§ 待办事项:
[1] 输出回村那段记述里从“姥问我,今个黑来,能白走不?”往下一直到“波波在门口玩,这一晃,都20多年过去了。”的全部文字,一字不改。
[2] 把回村那段记述中的“三奶奶和五婶也在院子旁,一边剥蚕豆,一边说笑。”译成英文。
[3] 接着回村那段记述停下的地方续写下去。

§ 引用原文:

我回去的主要任务就是,给老烂捎点吃的,然后,做康复训练。
肩关节,肘关节,腕关节,指关节.........
老烂的右胳膊,现在一动不能动,没有知觉。整个胳膊,都耷拉着。
多么希望,正在我做康复训练的时候,老烂的手指头突然能动一下,哪怕就动那么一下下,让我看到一丁点希望。
然后,我特别兴奋,特别开心。甚至,热泪盈眶。
可是,这一切,只会出现在小说,或者电视剧里。现实告诉我,老烂的胳膊,可能真的动不了了。
姥责怪我,天天往家跑,你自自也有事哇!别耽误你自自的事儿。
我说,我没啥事,每天抽出三个小时,还是可以的。
从市区到村庄,来回需要两个小时,在家呆一小时,一共三个小时,9点半从市区出发,约12点半回到市区。
时间,紧绷绷的。
这就是我上午的生活。
姥问我,今个黑来,能白走不?
我顿了下,说,这样,下次,黑来,我就不走了。
姥不了解我现在的工作,更不知道她的外孙晚上还要写文章,还要值班。每天抽出几个小时,对于我来说,已经是尽力了。
不过,姥的心态,倒是挺好的。
三奶奶和五婶也在院子旁,一边剥蚕豆,一边说笑。老烂坐在靠墙的位置,看着她们说笑,时而也跟着笑一下。
姥一直都夸赞,现在农村的政策好,钱,花不完。每一季,还有收成。
用她的话说,做梦都没想到能有今天。
她说,娃,听恁娘说,你搁网上,怪能的,还写东西,整天还耍性子。
我说,没,没,没,别听我娘瞎说。
她说,不管你干啥,就有一条,咱可不能走歪门邪道哩。
恩恩,您放心,您放心。
三奶奶感慨,道,那时候,二才多大,也就米把高,整天撅着腚,跟浩浩,涛涛,宁宁,波波在门口玩,这一晃,都20多年过去了。

§ 条目摘录:
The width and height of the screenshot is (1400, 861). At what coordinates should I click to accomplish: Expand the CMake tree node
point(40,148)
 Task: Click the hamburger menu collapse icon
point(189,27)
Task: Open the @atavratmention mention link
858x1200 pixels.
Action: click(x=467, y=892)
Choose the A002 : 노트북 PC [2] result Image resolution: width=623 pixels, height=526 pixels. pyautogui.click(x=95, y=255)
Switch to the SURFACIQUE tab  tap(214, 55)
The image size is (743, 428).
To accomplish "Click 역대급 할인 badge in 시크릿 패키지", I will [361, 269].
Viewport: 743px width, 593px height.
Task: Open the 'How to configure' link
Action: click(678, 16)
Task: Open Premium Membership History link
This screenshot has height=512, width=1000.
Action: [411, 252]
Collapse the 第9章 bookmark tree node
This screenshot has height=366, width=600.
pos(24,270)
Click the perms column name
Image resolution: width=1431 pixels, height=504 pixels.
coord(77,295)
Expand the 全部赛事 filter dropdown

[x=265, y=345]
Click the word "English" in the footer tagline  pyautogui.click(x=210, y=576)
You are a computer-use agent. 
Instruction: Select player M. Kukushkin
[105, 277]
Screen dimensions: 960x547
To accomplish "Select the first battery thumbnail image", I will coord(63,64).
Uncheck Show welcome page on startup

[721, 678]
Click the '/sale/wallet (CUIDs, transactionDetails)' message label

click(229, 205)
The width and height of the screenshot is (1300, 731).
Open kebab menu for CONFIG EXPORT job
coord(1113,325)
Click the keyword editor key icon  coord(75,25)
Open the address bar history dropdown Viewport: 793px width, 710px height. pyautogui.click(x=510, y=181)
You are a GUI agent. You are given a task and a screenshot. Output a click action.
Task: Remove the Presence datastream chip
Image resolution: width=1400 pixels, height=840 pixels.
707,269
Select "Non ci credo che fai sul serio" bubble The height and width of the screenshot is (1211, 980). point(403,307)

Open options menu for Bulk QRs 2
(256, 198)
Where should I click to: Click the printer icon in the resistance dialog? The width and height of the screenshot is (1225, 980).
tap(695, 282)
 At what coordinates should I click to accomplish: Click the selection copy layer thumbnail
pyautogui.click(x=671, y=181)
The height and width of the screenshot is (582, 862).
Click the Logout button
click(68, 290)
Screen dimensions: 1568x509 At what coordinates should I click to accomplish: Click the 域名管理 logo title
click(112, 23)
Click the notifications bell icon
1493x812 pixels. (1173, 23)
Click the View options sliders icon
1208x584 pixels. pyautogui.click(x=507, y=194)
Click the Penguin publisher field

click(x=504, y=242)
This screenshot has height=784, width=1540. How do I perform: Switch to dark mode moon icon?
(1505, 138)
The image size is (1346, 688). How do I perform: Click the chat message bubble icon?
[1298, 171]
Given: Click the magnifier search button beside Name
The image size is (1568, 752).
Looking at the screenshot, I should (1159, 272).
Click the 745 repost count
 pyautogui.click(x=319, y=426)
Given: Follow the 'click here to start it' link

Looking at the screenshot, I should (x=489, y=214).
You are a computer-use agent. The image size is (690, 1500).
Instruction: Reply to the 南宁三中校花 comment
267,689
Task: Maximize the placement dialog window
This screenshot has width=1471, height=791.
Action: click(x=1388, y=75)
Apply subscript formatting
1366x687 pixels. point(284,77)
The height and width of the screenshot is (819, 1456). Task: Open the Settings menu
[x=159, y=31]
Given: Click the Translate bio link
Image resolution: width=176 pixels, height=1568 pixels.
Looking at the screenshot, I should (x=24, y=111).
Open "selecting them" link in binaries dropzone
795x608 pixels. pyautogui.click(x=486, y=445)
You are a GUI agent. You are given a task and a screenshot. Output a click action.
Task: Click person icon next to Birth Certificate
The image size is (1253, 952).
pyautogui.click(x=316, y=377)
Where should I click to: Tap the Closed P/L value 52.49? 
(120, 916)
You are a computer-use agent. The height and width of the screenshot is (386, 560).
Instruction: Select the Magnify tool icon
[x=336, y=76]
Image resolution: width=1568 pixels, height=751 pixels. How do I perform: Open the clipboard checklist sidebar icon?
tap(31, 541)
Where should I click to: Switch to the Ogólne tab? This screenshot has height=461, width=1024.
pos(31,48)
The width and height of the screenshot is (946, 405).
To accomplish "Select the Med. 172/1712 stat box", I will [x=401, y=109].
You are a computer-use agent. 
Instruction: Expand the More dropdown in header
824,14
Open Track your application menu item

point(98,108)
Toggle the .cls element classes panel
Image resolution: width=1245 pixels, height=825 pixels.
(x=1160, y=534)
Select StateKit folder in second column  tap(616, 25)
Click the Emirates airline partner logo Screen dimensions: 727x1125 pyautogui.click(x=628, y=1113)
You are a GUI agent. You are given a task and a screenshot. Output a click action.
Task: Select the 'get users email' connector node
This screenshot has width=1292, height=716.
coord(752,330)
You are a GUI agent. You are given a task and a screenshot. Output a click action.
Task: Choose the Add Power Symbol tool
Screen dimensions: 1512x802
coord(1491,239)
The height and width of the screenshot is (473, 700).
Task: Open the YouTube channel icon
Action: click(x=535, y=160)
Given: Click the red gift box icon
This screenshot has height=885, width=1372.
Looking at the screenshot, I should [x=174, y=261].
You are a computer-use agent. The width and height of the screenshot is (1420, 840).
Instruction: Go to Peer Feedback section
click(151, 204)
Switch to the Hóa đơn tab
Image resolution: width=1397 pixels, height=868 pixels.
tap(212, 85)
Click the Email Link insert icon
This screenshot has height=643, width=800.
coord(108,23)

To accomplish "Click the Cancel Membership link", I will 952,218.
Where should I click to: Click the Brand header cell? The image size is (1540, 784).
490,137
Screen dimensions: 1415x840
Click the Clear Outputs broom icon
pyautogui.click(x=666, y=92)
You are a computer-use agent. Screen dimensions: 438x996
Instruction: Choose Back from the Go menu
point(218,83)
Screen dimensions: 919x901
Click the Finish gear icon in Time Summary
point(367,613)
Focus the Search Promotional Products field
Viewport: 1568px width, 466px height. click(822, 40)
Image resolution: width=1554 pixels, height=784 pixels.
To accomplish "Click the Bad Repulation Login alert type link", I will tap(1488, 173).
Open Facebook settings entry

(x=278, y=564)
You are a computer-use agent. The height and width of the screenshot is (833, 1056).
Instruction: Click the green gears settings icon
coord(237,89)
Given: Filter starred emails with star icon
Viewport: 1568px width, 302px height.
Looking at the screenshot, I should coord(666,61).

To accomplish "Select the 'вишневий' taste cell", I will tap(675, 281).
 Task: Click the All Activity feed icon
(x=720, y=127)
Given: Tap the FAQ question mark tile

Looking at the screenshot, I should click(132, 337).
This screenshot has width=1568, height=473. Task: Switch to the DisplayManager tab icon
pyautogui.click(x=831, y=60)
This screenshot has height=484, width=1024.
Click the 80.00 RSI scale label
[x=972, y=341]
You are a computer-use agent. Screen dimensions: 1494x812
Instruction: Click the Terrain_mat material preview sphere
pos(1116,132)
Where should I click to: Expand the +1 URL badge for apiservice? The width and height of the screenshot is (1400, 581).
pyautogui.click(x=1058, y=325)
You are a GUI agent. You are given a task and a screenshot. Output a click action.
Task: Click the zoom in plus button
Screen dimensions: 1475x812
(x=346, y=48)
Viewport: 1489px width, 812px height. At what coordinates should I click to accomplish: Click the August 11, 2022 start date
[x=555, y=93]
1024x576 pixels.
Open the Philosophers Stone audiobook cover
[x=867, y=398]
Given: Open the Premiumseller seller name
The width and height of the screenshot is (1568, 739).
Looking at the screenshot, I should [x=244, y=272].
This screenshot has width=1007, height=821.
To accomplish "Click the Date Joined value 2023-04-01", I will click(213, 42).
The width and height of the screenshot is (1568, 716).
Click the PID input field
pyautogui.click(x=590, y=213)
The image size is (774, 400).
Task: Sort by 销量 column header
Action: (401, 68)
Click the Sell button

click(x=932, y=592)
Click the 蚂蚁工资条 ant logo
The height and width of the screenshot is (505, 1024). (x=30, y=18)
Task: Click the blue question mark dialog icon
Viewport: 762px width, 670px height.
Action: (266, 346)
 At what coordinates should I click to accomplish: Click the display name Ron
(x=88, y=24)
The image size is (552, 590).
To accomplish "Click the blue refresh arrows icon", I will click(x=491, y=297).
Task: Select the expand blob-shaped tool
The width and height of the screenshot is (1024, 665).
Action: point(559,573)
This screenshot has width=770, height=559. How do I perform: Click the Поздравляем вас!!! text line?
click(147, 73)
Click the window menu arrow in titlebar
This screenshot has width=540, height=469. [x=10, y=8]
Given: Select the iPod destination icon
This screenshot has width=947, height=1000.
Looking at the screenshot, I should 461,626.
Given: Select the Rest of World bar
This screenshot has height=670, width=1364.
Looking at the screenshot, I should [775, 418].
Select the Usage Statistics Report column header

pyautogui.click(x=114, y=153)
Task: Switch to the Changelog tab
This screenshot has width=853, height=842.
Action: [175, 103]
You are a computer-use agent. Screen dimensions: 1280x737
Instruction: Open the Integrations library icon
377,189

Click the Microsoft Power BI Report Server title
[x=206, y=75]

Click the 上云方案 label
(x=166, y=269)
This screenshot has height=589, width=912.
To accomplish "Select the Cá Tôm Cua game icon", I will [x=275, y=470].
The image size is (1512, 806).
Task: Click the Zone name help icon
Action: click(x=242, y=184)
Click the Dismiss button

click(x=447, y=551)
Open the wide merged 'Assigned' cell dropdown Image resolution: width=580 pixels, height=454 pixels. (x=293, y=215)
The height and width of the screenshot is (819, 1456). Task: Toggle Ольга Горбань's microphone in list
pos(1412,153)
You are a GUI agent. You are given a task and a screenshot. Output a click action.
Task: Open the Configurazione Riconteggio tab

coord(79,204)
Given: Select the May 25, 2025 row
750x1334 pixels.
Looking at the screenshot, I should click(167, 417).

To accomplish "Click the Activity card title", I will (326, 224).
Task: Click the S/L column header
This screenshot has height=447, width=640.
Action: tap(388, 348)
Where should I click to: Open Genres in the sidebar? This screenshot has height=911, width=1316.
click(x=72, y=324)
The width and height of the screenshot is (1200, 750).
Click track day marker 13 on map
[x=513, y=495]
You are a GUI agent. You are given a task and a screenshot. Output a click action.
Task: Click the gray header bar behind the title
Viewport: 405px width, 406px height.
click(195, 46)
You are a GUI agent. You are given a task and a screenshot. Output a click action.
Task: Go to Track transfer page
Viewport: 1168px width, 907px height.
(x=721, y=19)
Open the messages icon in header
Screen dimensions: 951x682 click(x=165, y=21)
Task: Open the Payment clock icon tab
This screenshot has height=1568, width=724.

§ 逐项结果:
[1]
姥问我,今个黑来,能白走不?
我顿了下,说,这样,下次,黑来,我就不走了。
姥不了解我现在的工作,更不知道她的外孙晚上还要写文章,还要值班。每天抽出几个小时,对于我来说,已经是尽力了。
不过,姥的心态,倒是挺好的。
三奶奶和五婶也在院子旁,一边剥蚕豆,一边说笑。老烂坐在靠墙的位置,看着她们说笑,时而也跟着笑一下。
姥一直都夸赞,现在农村的政策好,钱,花不完。每一季,还有收成。
用她的话说,做梦都没想到能有今天。
她说,娃,听恁娘说,你搁网上,怪能的,还写东西,整天还耍性子。
我说,没,没,没,别听我娘瞎说。
她说,不管你干啥,就有一条,咱可不能走歪门邪道哩。
恩恩,您放心,您放心。
三奶奶感慨,道,那时候,二才多大,也就米把高,整天撅着腚,跟浩浩,涛涛,宁宁,波波在门口玩,这一晃,都20多年过去了。

[2] Third Grandma and Fifth Aunt were also by the courtyard, shelling broad beans as they chatted and laughed.

[3]
三奶奶说的是,我小时候在门前玩的事儿。
20年的时间,整整一代人都老去了........
姥,倒是乐观的。
她经常说,人,是得死。要是老家伙都不死,以后,这地球还不得被挤爆炸?
三奶奶问,今年补助的钱,拿到没?
姥说,拿到了,拿到了,4千块钱。等秋来,还能领4千哩。
三奶奶说,现在国家政策好,搁每每,想都不敢想。
姥说,那是,那是。
说罢,姥指着不远处的一片工地,又说,娃,看到没?恁浩哥的奶奶的屋,政府也开始给盖了,正在盖哩!
浩,是我的发小。如今,在省会谋生活。
现在农村里有一项政策,就是给老年人盖新屋,免费的。
姥和邻居在门前有说有笑的时候,老烂也时而笑一下。不知道的,还以为这家子人没有病号呢。
姥一天的时间安排得也挺忙碌的。
早起给老烂穿衣,然后做饭,喂羊,收拾家务。完了,忙地里的活儿。前段时间,忙豌豆。
这两天,忙蚕豆。再过几天,就该收麦子了。
反正,在姥眼里,有忙不完的活儿。她也闲不住。不过,日子过得倒很充实。
这不,闲暇的时候,就坐在门前,一边做活,一边跟老邻居们唠嗑。时不常的,还会切个西瓜,与邻居分享。
大伙儿,有说有笑,其乐融融。
说起来,姥和老烂吵了一辈子,这个节骨眼,总算是不吵了。
以前,老两口吵架的时候,互相说狠话。
我死了都不跟你埋一个坟!
切,我稀罕跟你埋一个坟!
现在呢?
不吵了,不吵了,彻底不吵了。每天伺候老烂,是姥的重点工作。
三奶奶问,她秀云婶子,老烂的病,到底咋样啦?还能好不?以后,还能做活不?
姥哭了。
(完)
感谢民国才女,萧红女士对本文的贡献!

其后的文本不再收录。